Vida nos oceanos pode estar a prosperar graças à poeira vinda do Saara
O ferro é um micronutriente indispensável à vida, permitindo processos como a respiração, a fotossíntese e a síntese de ADN. A sua disponibilidade é frequentemente um recurso limitante nos oceanos atuais, o que significa que o aumento do seu fluxo nos oceanos pode aumentar a quantidade de carbono fixado pelo fitoplâncton, com consequências para o clima global.
O ferro chega aos oceanos e aos ecossistemas terrestres através dos rios, do degelo dos glaciares, da atividade hidrotermal e, sobretudo, do vento. Mas nem todas as suas formas químicas são “bioreativas”, ou seja, estão disponíveis para os organismos as absorverem do seu ambiente.
“Aqui mostramos que o ferro ligado à poeira do Saara soprado para oeste sobre o Atlântico tem propriedades que mudam com a distância percorrida: quanto maior a distância, mais bioreativo é o ferro”, diz Jeremy Owens, professor associado da Florida State University e coautor de um novo estudo na Frontiers in Marine Science.
“Esta relação sugere que os processos químicos na atmosfera convertem o ferro menos bioreativo em formas mais acessíveis”, acrescenta.
O cerne da questão
Owens e os seus colegas mediram as quantidades de ferro bioreativo e total em núcleos de perfuração do fundo do Oceano Atlântico, recolhidos pelo Programa Internacional de Descoberta dos Oceanos (IODP) e suas versões anteriores.
O objetivo do IODP é melhorar a nossa compreensão das alterações climáticas e das condições oceânicas, dos processos geológicos e da origem da vida.
Foram selecionados quatro núcleos, com base na sua distância do chamado Corredor de Poeira Sahara-Sahel. Este último estende-se da Mauritânia ao Chade e é conhecido por ser uma importante fonte de ferro empoeirado para as zonas a sotavento.
Os dois núcleos mais próximos deste corredor foram recolhidos a cerca de 200 km e 500 km a oeste do noroeste da Mauritânia, um terceiro no meio do Atlântico e o quarto a cerca de 500 km a leste da Florida.
Os autores estudaram os 60 a 200 metros superiores destes núcleos, refletindo os depósitos dos últimos 120 000 anos – o tempo decorrido desde o interglaciar anterior.
Mediram as concentrações totais de ferro ao longo destes núcleos, bem como as concentrações de isótopos de ferro com um espetrómetro de massa de plasma. Estes dados de isótopos eram consistentes com a poeira do Sara.

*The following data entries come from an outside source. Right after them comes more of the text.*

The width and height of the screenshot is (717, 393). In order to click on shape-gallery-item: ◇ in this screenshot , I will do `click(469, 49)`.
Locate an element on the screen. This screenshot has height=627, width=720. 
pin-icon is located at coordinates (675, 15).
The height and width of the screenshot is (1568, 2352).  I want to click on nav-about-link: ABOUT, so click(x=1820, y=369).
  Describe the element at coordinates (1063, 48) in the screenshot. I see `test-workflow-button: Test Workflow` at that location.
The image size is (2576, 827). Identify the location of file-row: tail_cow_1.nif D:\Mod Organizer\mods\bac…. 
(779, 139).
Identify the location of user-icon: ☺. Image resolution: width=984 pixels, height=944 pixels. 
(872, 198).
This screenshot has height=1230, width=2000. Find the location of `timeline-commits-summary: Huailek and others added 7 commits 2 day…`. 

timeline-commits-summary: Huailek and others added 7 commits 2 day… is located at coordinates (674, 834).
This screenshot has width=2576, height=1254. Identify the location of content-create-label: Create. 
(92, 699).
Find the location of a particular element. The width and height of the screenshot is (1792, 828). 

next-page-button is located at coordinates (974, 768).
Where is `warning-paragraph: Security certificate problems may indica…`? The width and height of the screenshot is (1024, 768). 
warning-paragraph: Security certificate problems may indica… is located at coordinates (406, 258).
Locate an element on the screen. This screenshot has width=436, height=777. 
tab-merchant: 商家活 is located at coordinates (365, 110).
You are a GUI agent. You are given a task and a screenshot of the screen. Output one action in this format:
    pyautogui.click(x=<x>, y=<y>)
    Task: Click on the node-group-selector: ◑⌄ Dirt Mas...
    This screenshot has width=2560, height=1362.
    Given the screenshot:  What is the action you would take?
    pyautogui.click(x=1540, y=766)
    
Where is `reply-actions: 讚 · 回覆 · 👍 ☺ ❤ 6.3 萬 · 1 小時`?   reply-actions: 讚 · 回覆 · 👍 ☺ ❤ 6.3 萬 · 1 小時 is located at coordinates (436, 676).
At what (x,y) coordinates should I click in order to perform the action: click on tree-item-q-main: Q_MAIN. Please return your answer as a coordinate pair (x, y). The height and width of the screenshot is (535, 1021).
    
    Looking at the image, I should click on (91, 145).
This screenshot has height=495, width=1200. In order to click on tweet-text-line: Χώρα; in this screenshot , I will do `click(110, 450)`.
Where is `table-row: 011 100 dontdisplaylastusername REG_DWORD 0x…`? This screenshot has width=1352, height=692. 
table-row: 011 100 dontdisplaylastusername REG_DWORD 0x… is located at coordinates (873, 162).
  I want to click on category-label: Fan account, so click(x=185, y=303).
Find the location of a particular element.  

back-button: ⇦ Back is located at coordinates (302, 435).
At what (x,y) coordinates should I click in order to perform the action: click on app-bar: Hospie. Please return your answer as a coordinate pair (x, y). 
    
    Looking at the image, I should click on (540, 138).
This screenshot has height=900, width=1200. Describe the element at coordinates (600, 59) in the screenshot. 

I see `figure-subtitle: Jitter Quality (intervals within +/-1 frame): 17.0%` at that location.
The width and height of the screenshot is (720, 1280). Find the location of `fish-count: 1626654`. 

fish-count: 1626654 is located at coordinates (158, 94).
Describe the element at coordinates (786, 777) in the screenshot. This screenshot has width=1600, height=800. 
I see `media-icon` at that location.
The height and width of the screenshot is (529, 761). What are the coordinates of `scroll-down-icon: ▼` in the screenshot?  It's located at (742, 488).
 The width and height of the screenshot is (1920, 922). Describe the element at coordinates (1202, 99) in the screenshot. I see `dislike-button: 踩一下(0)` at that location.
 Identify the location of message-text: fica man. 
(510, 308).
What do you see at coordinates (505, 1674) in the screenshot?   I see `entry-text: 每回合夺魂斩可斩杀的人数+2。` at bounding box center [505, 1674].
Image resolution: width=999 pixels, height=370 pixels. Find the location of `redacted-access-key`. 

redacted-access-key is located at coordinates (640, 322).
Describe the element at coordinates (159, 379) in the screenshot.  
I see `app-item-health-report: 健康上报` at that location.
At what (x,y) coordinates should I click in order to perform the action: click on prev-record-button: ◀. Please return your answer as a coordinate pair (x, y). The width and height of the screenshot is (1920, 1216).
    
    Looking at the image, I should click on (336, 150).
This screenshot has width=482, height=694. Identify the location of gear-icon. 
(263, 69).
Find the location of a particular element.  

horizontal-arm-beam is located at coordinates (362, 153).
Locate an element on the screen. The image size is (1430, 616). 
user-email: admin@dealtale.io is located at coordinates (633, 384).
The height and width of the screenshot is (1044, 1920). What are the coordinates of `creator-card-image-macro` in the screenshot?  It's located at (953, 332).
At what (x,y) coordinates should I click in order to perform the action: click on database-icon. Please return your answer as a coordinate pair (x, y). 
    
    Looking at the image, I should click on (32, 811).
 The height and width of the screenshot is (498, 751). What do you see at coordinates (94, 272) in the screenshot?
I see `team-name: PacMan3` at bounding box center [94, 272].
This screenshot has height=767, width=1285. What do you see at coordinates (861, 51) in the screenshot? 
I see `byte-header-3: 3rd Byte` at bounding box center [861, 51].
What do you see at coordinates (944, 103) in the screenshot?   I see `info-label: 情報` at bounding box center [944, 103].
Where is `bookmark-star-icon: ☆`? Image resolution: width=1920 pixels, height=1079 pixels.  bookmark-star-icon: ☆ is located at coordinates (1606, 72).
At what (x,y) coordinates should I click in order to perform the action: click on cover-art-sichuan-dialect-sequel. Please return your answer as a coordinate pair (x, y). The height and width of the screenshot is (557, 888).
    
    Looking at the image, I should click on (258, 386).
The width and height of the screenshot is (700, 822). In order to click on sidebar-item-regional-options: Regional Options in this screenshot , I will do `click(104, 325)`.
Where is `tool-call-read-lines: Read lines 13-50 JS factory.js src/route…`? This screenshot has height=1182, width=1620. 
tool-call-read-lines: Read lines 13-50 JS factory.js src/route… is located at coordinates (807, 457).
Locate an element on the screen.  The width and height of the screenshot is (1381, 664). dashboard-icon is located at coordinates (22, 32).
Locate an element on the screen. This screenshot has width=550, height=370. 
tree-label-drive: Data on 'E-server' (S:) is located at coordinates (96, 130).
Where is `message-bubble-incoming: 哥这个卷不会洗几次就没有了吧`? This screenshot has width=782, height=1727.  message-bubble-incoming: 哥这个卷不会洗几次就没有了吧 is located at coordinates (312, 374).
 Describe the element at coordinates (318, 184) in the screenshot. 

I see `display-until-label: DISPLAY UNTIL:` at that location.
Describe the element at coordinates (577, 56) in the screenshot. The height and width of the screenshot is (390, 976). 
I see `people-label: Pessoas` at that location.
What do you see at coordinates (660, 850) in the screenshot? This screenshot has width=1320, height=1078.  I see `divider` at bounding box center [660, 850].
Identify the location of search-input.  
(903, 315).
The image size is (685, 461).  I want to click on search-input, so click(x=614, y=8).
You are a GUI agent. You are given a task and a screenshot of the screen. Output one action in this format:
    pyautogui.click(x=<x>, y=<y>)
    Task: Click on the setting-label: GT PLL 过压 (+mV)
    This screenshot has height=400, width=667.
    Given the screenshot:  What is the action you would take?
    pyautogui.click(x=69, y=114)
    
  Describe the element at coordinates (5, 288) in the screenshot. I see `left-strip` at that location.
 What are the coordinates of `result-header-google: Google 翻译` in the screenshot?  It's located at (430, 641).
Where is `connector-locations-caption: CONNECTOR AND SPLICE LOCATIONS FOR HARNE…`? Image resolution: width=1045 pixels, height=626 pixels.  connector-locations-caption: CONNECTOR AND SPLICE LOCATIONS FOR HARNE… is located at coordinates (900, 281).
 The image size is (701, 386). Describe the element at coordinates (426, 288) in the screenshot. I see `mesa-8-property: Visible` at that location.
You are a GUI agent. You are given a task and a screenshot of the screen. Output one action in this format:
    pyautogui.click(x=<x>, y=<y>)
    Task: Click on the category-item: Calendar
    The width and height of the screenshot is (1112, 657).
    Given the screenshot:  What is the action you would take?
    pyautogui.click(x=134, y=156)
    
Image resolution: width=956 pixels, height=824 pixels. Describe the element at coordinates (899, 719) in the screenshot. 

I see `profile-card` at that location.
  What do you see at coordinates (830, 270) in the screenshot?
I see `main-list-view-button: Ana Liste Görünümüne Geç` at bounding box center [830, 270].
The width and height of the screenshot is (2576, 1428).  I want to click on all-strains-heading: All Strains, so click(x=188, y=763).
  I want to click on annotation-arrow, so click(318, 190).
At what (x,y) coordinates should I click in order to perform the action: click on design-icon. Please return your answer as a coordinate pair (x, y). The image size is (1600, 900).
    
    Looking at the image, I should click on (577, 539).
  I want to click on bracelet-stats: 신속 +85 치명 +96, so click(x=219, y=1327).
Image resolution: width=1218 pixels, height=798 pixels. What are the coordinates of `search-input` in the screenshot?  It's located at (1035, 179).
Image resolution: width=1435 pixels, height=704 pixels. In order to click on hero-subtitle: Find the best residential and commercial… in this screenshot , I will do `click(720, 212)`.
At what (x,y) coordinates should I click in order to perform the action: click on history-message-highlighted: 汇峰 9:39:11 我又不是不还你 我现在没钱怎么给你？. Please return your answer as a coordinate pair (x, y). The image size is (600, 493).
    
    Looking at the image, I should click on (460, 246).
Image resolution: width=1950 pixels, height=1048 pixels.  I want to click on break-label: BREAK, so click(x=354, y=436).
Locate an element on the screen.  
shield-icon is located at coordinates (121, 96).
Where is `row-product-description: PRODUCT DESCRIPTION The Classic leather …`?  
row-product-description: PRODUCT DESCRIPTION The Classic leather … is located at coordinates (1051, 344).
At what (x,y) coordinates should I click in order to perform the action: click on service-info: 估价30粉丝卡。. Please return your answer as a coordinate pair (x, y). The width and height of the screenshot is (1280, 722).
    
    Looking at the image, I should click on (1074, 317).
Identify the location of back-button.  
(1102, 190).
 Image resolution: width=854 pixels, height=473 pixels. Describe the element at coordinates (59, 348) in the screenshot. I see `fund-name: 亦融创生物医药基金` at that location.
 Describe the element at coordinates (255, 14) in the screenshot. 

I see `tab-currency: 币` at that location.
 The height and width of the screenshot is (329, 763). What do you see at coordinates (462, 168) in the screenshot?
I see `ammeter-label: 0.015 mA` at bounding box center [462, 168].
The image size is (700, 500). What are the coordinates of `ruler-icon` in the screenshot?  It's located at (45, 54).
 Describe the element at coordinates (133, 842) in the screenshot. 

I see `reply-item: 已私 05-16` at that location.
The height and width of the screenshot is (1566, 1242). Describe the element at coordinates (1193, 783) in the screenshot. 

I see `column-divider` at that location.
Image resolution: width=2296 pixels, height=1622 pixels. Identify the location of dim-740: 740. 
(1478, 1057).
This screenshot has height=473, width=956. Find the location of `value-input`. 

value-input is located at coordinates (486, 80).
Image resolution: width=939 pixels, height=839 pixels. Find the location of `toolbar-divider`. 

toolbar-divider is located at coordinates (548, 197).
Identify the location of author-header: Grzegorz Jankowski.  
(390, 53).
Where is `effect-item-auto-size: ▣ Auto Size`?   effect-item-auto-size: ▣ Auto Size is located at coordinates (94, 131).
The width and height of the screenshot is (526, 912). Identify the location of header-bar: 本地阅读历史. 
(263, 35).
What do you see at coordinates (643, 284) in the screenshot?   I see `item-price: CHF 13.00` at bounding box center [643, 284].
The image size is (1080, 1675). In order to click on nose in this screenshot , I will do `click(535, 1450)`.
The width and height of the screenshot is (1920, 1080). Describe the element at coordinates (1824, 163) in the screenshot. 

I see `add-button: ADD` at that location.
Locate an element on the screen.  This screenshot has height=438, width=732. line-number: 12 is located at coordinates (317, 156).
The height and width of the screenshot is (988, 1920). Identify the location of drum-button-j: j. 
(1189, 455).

Em seguida, utilizaram um conjunto de reações químicas para revelar as frações de ferro total presentes nos sedimentos sob a forma de carbonato de ferro, goethite, hematite, magnetite e pirite.
O ferro presente nestes minerais, embora não seja bioreativo, formou-se provavelmente a partir de formas mais bioreativas através de processos geoquímicos no fundo do mar.
“Em vez de nos concentrarmos no teor total de ferro, como fizeram estudos anteriores, medimos o ferro que se dissolve facilmente no oceano e que pode ser acedido pelos organismos marinhos para as suas vias metabólicas”, explica Owens.
“Apenas uma fração do ferro total nos sedimentos está biodisponível, mas essa fração pode mudar durante o transporte do ferro para longe da sua fonte original. O nosso objetivo é explorar essas relações”, adianta.
Soprando ao vento
Os resultados mostraram que a proporção de ferro bioreativo era menor nos núcleos mais a oeste do que nos mais a leste. Isto implicava que uma proporção correspondentemente maior de ferro bioreativo se tinha perdido da poeira e, presumivelmente, tinha sido utilizada por organismos na coluna de água, pelo que nunca tinha chegado aos sedimentos no fundo.
“Os nossos resultados sugerem que, durante o transporte atmosférico a longa distância, as propriedades minerais do ferro originalmente não bioreactivo ligado à poeira se alteram, tornando-o mais bioreactivo. Este ferro é então absorvido pelo fitoplâncton, antes de chegar ao fundo”, afirma Timothy Lyons, professor da Universidade da Califórnia em Riverside e autor final do estudo.
“Concluímos que as poeiras que chegam a regiões como a bacia amazónica e as Bahamas podem conter ferro particularmente solúvel e disponível para a vida, graças à grande distância do Norte de África e, por conseguinte, a uma exposição mais longa aos processos químicos atmosféricos”, acrescenta.
“O ferro transportado parece estar a estimular os processos biológicos da mesma forma que a fertilização com ferro pode ter impacto na vida nos oceanos e nos continentes. Este estudo é uma prova de conceito que confirma que a poeira ligada ao ferro pode ter um grande impacto na vida a grandes distâncias da sua fonte”, conclui.